Tokyo Electric Power Co. is rushing to install a cover over a building at its crippled Fukushima Dai-Ichi nuclear plant to shield it from wind and rain as Typhoon Ma-on approaches Japan’s coast from the south.
Work on the cover for the turbine building of the No. 3 reactor started Monday morning, Junichi Matsumoto, a general manager at the utility known as Tepco, said at a briefing in Tokyo. The transfer of tainted water for storage in a barge docked next to the plant was halted, spokesman Satoshi Watanabe said by telephone.
The eye of Ma-on, which is categorized as “strong” by the Japan Meteorological Agency, was about 640 miles southwest of Tokyo early Tuesday morning in Japan, according to the U.S. Navy Joint Typhoon Warning Center.
The storm was moving north at 16 mph with winds blowing at 86 mph, the Navy reported. Ma-on is forecast to continue heading north and may cross the coast of the southwestern island of Kyushu this morning and pass off Tokyo tomorrow. An earlier forecast track indicated the storm may pass over the Fukushima plant by July 21.
The Japanese weather agency issued warnings for floods and high waves along the southern coast from Okinawa to Tokyo.
Last year, the eyes of two storms passed within 300 kilometers of Tohoku, as the area where the plants are located is known, data from the weather agency show.
Tepco is on schedule to contain radioactive emissions from its Fukushima Dai-Ichi plant, which suffered three reactor meltdowns after the March 11 earthquake and tsunami, Prime Minister Naoto Kan said on July 16 during a visit to the area. Tepco was expected to announce Tuesday that it has completed the first phase of its plan to resolve the crisis, he said.

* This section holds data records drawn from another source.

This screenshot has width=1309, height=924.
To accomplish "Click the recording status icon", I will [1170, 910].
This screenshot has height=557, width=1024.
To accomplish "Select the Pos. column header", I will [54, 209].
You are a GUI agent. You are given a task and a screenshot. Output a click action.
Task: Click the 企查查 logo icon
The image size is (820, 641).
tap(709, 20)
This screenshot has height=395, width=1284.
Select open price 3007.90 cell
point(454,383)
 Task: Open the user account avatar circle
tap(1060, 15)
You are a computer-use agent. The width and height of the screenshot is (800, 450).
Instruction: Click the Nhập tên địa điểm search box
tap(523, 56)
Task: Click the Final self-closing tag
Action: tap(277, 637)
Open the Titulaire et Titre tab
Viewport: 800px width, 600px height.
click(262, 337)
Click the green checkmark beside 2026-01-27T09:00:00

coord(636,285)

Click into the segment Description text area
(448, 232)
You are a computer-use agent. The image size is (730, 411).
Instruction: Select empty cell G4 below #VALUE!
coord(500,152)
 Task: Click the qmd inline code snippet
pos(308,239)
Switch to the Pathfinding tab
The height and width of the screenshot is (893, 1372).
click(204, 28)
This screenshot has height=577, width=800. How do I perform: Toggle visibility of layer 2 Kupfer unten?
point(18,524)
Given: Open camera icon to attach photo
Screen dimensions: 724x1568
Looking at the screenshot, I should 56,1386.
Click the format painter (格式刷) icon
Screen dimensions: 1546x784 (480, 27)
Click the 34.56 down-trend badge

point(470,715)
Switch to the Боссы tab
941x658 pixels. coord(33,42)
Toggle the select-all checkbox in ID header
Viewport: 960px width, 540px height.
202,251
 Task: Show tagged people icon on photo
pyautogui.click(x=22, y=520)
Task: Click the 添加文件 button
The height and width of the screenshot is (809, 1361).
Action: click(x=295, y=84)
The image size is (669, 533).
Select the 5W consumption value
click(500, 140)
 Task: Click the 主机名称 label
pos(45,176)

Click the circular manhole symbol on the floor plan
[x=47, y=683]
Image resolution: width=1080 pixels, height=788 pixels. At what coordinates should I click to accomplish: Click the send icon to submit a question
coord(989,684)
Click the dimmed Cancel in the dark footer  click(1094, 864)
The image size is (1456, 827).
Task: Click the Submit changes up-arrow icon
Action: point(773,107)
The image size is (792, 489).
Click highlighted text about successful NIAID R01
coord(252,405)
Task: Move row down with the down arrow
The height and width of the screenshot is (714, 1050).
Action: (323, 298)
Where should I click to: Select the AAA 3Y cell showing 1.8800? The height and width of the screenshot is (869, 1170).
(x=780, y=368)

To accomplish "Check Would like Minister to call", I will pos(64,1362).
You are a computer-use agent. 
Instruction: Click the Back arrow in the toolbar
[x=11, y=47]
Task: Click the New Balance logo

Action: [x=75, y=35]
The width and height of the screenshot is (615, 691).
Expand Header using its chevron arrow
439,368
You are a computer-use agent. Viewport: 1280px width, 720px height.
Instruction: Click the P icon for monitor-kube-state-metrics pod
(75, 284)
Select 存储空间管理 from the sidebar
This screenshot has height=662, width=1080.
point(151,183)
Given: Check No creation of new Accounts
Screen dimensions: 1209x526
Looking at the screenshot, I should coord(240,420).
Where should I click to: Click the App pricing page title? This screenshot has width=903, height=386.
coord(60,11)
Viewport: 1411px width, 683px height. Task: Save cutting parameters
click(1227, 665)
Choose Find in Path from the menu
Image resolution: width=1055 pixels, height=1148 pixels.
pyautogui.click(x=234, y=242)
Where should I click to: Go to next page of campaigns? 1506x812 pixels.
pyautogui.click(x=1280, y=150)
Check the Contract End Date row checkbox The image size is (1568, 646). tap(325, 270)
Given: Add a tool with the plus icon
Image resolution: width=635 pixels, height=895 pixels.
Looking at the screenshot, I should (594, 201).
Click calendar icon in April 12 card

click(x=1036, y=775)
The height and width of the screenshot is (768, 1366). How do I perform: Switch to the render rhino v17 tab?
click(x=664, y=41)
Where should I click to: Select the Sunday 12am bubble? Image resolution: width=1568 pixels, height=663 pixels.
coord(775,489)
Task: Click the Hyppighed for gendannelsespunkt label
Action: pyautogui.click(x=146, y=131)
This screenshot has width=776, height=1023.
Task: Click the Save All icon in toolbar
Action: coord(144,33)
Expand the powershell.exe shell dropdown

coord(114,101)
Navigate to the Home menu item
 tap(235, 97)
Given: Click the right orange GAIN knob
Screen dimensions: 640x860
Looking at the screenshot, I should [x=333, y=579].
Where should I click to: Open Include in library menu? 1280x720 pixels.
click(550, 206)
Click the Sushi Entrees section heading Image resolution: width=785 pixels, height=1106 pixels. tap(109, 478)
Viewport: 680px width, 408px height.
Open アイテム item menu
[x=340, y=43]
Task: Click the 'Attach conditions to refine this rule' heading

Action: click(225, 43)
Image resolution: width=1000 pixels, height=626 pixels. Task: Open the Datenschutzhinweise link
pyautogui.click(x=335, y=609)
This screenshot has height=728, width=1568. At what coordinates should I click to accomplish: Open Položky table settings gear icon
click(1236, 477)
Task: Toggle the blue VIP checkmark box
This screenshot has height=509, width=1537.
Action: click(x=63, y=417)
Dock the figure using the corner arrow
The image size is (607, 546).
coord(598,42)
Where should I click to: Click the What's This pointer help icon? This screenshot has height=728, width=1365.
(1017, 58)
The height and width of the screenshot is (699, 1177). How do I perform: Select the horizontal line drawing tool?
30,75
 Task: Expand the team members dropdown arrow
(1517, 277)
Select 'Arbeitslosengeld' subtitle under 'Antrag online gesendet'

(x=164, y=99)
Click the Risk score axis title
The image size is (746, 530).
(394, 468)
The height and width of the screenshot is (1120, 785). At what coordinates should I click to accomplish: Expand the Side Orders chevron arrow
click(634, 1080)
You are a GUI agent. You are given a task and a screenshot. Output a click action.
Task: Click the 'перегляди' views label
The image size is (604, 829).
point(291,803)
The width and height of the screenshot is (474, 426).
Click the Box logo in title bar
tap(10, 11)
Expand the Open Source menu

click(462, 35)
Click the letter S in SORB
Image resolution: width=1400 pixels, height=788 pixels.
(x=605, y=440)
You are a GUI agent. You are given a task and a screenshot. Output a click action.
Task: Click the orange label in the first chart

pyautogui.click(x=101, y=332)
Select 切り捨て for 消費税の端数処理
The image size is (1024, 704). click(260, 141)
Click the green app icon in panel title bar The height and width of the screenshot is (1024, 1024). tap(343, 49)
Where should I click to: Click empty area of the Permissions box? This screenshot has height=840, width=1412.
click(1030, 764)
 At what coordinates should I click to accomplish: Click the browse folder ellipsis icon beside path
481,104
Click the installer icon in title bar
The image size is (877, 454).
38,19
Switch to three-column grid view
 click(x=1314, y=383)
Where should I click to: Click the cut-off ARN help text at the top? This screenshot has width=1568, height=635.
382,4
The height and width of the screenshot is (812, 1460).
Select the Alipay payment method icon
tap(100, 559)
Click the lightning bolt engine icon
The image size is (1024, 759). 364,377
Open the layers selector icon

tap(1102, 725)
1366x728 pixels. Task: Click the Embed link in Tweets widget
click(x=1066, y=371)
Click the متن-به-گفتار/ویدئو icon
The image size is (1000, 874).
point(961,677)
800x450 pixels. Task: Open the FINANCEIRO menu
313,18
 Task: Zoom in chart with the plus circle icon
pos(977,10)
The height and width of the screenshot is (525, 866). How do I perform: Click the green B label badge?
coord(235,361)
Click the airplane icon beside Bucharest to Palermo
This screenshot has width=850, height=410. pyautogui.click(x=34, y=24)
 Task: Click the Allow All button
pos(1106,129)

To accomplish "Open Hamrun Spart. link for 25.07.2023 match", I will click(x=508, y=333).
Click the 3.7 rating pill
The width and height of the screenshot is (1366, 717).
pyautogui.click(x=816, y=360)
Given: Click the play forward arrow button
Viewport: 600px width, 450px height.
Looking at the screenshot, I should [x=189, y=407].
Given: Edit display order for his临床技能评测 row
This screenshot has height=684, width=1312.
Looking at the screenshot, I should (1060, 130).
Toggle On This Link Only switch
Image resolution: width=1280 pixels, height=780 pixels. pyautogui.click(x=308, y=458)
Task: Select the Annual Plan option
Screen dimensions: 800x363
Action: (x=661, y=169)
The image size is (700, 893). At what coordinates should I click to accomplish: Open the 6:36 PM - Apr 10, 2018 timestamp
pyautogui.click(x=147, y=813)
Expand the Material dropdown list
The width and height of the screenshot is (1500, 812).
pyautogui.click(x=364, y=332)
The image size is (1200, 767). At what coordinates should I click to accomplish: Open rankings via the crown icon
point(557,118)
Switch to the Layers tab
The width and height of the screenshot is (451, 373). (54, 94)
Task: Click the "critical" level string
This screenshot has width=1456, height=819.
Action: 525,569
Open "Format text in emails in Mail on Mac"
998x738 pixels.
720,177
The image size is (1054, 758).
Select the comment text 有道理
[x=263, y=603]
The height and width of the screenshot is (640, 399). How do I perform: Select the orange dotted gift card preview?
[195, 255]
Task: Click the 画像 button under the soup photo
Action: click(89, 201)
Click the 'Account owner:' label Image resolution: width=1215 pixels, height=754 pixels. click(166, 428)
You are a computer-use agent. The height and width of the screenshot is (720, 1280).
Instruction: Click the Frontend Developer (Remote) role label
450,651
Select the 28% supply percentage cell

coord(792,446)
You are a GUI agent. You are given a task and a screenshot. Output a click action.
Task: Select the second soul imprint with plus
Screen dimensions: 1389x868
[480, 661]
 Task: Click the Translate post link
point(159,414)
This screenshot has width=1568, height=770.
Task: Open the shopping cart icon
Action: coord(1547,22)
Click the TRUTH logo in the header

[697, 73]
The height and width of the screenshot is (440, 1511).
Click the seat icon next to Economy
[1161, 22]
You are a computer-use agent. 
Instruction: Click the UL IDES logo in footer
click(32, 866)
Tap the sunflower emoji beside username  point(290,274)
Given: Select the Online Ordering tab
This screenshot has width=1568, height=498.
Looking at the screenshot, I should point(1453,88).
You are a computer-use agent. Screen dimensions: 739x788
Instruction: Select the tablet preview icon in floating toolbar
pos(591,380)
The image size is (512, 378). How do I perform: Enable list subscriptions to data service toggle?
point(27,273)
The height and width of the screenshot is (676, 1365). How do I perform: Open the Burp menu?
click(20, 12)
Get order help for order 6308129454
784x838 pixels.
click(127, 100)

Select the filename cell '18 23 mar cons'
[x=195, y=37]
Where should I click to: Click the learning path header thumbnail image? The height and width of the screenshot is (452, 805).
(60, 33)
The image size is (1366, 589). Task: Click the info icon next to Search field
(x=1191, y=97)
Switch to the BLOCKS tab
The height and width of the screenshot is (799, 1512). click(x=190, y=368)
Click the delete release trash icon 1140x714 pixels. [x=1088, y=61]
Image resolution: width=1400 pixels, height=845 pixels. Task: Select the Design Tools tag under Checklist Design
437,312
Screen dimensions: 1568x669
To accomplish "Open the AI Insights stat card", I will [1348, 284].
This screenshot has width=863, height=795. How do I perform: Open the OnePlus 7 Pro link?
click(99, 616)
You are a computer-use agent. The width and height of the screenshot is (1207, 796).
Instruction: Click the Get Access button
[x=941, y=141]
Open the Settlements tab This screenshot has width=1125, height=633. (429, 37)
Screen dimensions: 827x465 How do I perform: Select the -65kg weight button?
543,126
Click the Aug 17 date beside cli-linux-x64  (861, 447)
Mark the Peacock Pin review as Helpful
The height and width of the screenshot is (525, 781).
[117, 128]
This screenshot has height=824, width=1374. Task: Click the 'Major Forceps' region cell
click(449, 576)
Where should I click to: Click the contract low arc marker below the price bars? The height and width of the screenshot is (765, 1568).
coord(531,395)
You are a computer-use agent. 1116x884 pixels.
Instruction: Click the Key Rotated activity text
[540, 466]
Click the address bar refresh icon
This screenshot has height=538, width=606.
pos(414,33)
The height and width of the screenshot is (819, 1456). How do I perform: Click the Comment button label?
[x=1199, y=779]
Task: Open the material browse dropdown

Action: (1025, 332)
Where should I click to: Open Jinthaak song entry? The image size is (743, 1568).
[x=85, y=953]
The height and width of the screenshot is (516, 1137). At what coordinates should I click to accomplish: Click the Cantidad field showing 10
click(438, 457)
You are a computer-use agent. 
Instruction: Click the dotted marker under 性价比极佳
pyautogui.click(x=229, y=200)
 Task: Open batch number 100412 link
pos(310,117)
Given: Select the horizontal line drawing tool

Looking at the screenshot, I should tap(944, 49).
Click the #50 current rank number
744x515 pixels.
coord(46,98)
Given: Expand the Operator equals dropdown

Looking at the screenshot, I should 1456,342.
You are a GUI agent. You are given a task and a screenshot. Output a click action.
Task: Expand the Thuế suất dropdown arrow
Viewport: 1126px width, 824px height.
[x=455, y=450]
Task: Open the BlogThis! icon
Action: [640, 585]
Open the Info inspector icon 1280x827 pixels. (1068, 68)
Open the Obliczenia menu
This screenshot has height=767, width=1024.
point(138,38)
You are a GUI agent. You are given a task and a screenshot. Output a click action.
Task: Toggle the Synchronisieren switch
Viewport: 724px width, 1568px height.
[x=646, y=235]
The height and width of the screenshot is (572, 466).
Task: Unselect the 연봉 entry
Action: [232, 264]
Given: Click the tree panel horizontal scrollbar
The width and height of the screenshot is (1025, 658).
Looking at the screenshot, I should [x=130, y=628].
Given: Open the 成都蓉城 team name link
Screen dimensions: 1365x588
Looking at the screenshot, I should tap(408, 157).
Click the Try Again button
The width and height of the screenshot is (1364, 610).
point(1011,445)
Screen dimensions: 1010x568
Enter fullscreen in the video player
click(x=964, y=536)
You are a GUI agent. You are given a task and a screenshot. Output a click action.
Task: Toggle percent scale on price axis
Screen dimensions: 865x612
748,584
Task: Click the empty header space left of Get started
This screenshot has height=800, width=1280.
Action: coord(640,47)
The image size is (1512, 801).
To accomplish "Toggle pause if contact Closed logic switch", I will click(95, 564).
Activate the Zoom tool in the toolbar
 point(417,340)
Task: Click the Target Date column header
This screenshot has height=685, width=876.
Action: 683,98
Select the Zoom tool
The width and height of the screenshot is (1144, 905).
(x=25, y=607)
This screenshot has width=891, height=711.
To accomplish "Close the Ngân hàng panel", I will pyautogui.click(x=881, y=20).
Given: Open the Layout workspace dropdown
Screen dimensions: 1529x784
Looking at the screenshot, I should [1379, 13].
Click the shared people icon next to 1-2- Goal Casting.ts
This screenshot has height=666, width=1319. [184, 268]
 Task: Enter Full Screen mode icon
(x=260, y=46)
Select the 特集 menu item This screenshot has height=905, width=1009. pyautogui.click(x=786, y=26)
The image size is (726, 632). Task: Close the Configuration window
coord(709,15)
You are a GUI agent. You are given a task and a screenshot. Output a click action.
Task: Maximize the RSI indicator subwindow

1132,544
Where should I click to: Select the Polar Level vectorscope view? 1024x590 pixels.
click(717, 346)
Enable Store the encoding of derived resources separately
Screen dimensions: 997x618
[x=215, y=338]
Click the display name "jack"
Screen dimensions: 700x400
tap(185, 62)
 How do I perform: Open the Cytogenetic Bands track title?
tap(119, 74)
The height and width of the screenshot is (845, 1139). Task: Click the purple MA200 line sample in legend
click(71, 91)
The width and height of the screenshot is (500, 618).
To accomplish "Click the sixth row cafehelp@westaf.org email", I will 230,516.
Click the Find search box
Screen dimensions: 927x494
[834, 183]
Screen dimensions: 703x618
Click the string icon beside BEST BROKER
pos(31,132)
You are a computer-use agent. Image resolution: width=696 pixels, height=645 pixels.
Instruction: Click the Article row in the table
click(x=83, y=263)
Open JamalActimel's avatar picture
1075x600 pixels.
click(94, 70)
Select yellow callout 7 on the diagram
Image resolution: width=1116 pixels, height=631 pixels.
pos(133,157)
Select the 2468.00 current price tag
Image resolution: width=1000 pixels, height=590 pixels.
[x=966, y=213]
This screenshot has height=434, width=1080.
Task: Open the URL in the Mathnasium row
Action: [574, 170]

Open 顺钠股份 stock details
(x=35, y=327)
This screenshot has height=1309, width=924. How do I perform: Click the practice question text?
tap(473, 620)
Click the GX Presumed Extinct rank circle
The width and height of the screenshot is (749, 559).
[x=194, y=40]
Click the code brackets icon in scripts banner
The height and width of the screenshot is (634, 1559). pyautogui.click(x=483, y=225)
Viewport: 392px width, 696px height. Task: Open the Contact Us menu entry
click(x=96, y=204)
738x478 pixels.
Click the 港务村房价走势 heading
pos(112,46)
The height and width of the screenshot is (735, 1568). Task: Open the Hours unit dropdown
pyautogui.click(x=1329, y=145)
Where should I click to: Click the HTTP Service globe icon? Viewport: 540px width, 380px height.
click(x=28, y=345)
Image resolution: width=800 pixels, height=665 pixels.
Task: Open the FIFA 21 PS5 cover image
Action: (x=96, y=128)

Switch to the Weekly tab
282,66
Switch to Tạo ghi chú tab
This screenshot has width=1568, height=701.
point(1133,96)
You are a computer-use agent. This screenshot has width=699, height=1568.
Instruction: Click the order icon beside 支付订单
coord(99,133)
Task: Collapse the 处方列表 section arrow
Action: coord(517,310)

Tepco has achieved its phase one goal of keeping the reactors cool and reducing the amount of radiation being emitted by mid-July, Kan said while visiting a sports center near the Fukushima plant where workers rest.
Much of the work has been focused on decontaminating highly radiated water that flooded basements and trenches around the damaged reactors as Tepco doused the units to keep them cool.
Water overflowed from damaged reactors, impeding efforts to bring the situation under control. A decontamination unit started work last month, though its operation has been intermittently halted due to leaks and other malfunctions.
Tepco’s so-called road map for resolving the crisis was released on April 17 and envisages bringing the plant to a safe status within nine months. The second phase involves bringing the reactors to a state known as cold shutdown, where the fuel’s temperature is held below 212 degrees Fahrenheit.
Mandatory power savings have been imposed in some areas of Japan after the earthquake and tsunami knocked out capacity and caused the reactor meltdowns at Fukushima. Other reactors closed down safely after the disaster or have been idled for scheduled maintenance, exacerbating shortages.
Japan’s weather agency, meanwhile, issued warnings for floods and high waves for parts of the country’s southern coastline as Typhoon Ma-on headed north toward the island of Kyushu. Warnings extended from the Okinawa to Kyushu and other areas along the coast as far as Tokyo, the agency.
All Nippon Airways Co. canceled afternoon flights to and from the Miyazaki in Kyushu, the company said on its website. Flights to and from Kagoshima may also be delayed or diverted, the airline said.
Japan Airlines Corp. canceled 24 flights affecting about 2,150 passengers by 11:30 a.m., the company said in a faxed statement.
Ma-on was moving north and may make landfall on Kyushu by 12 p.m. local time Tuesday, the Japanese weather agency said.